Who is Most at Risk?
Children, young adults, the elderly, and the disabled are at elevated risk of suffering burn injuries. About one-third of all burn injuries affect children under the age of 15, with pre-school children especially at risk. For children under five, the likelihood of suffering a burn injury is 2.4 times that of the general population.
Burns from hot liquids, or scalds, pose a special risk to young children. To reduce the risk of scald injuries for young children.
- Set the water heater temperature to no higher than 120°F/48°C ( just below the medium setting);
- Create a “no kid zone” around stoves, ovens and other hot items in the kitchen;
- Put pots and pans on back burners with handles turned away frm the edge of the stove;
- Keep hot drinks away from the edge of tables and counters;
- Use travel mugs with tight‐fitting lids for all hot drinks;
- Never leave a child unattended in the bathtub;
- If you must leave, take the child(ren) with you ;
- Never allow young children to adjust the water temperature or sit near faucet handles;
- Keep cords for slow‐cookers, deep‐ fryers, coffeemakers to dangle over the counter edge.

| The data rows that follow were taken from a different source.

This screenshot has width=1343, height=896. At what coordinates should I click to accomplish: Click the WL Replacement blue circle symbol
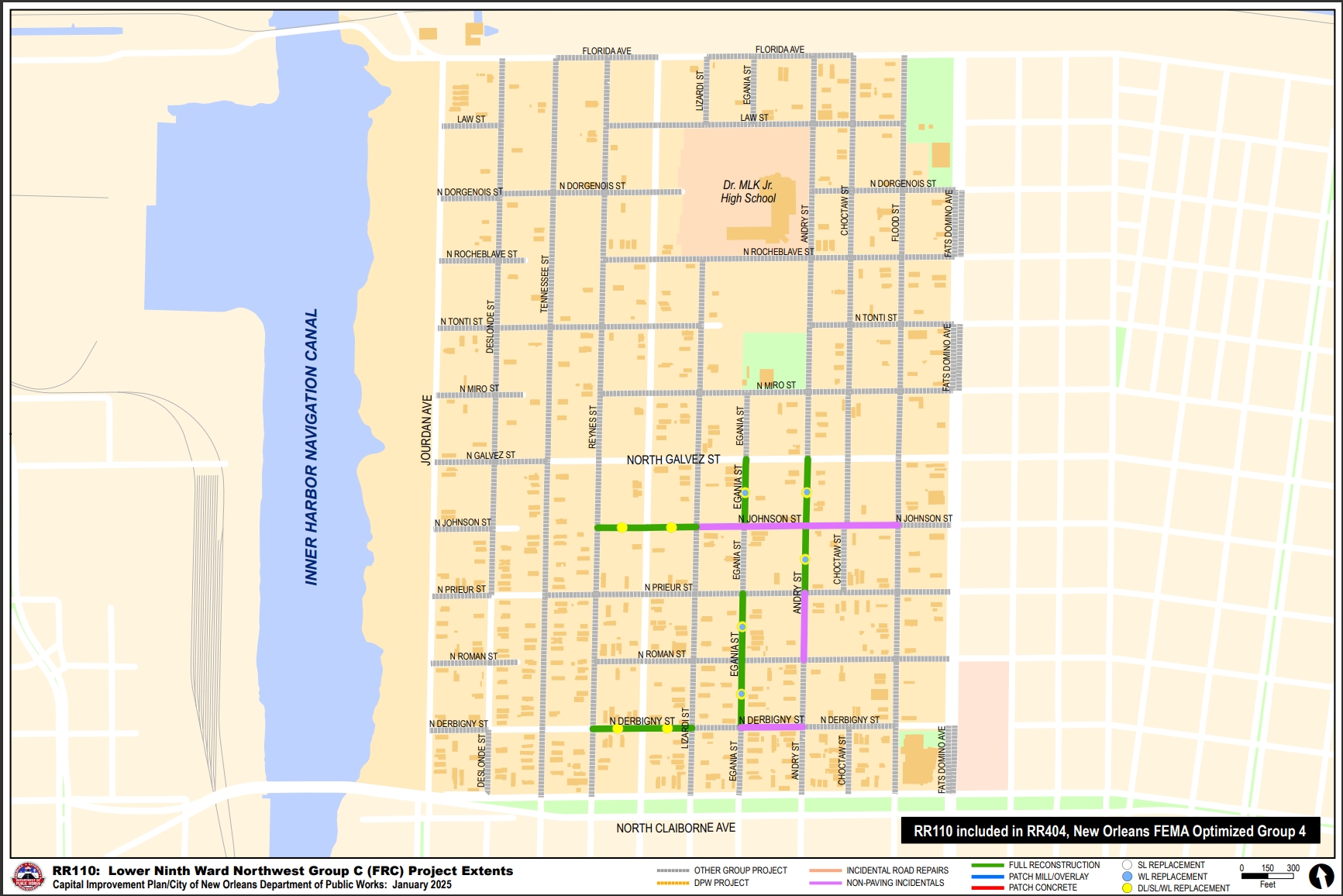tap(1127, 877)
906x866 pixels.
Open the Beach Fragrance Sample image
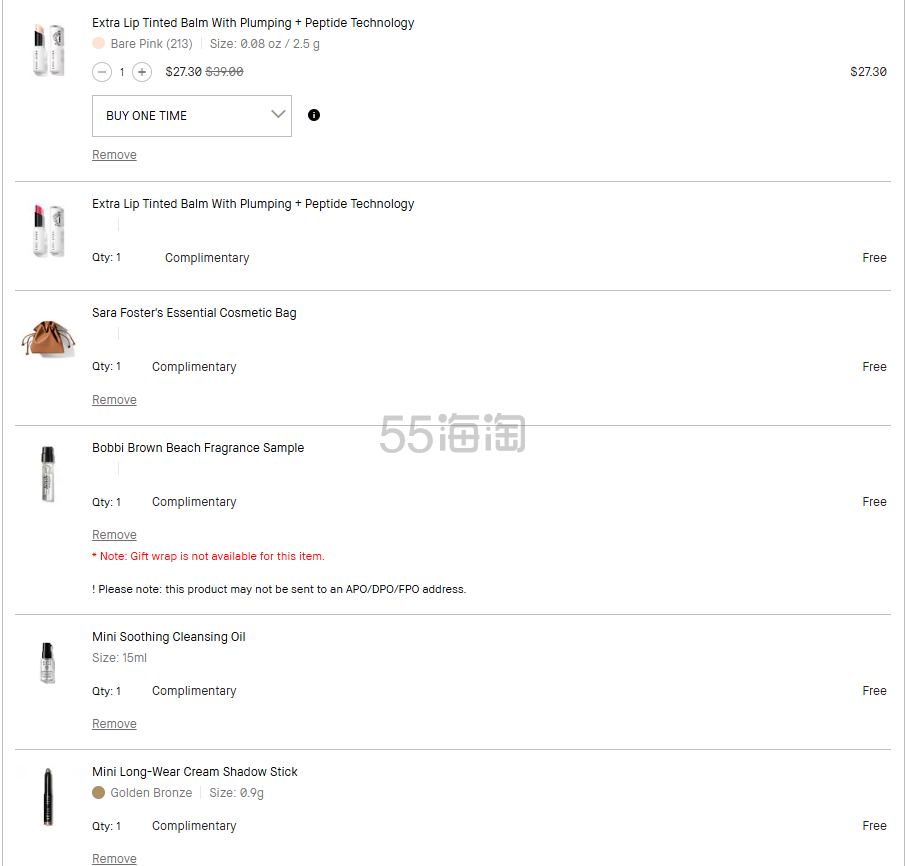(48, 474)
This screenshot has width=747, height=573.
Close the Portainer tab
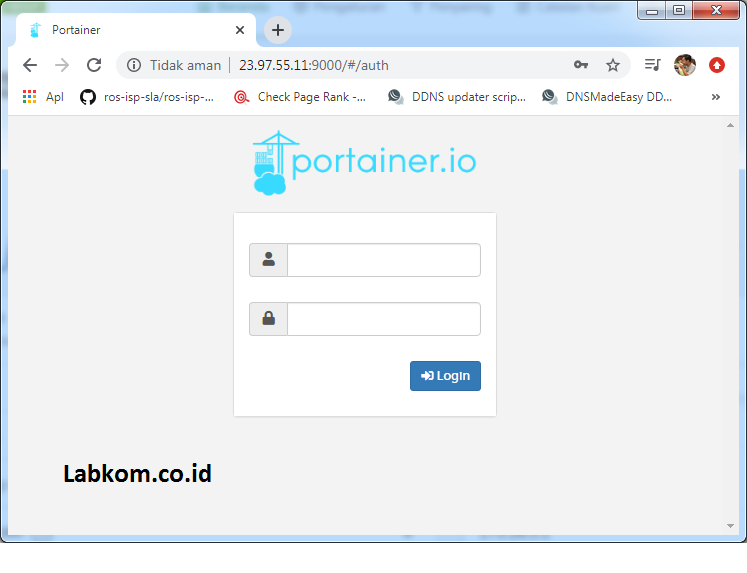pos(240,30)
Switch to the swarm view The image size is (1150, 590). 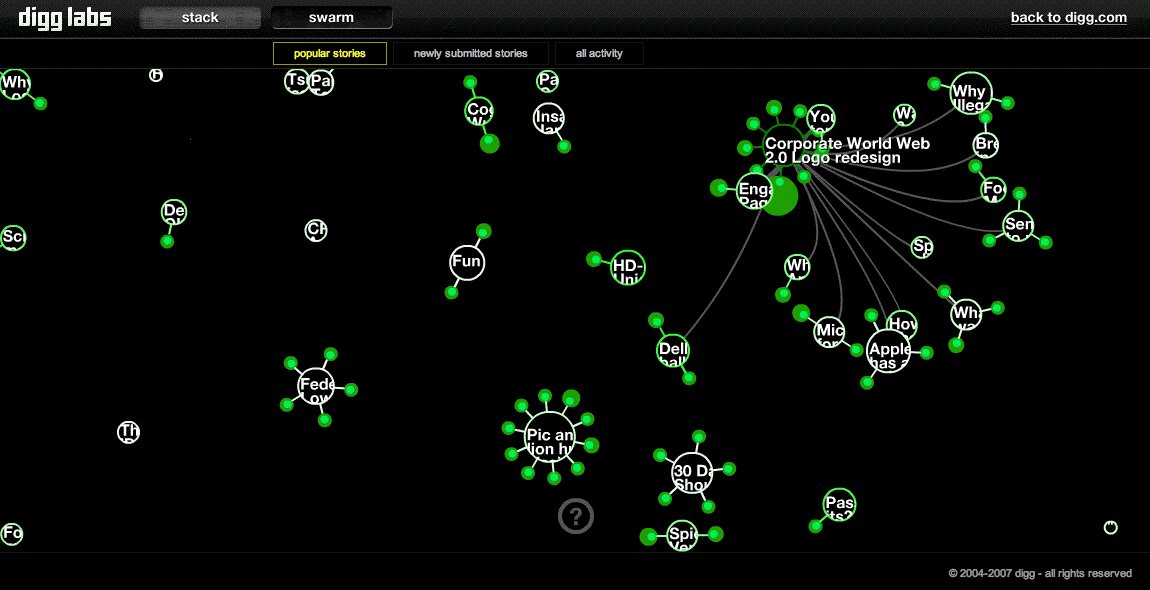coord(331,18)
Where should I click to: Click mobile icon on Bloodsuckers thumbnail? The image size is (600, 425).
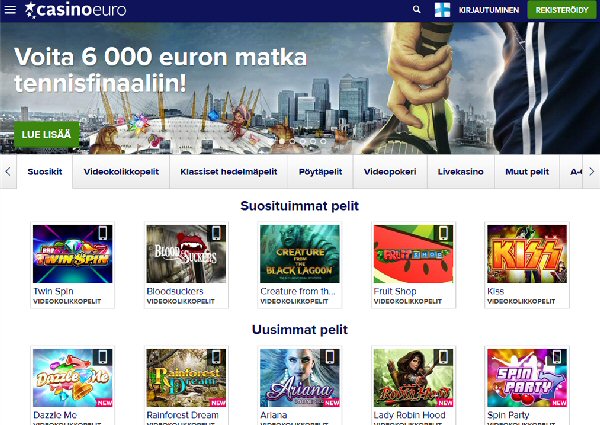coord(216,233)
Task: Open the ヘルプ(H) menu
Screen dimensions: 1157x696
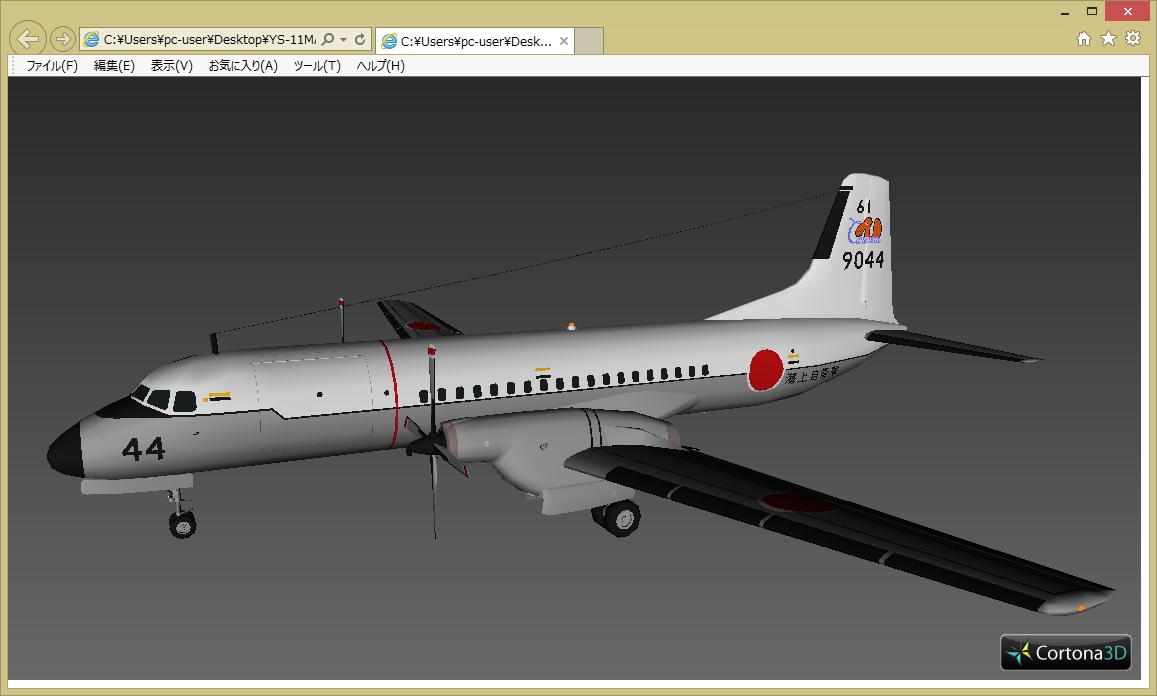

Cooking Safety Tips to Prevent Burns
- Use oven mitts, not towels, to handle hot pots and pans;
- Keep the burner on a low to medium when cooking with grease and keep a pan lid in reach;
- Don’t cook while wear clothing with loose or large sleeves;
- Don’t pour water on a grease fire;
- Don’t leave food on the stove unattended;
- Don’t cook when you are tired or have taken medications.
Fire Prevention at Home
- Make sure there is a functioning smoke detector on each level of your home;
- Replace the batteries in your smoke detectors every six months;
- Develop an escape route with two ways out and discuss it with all family members.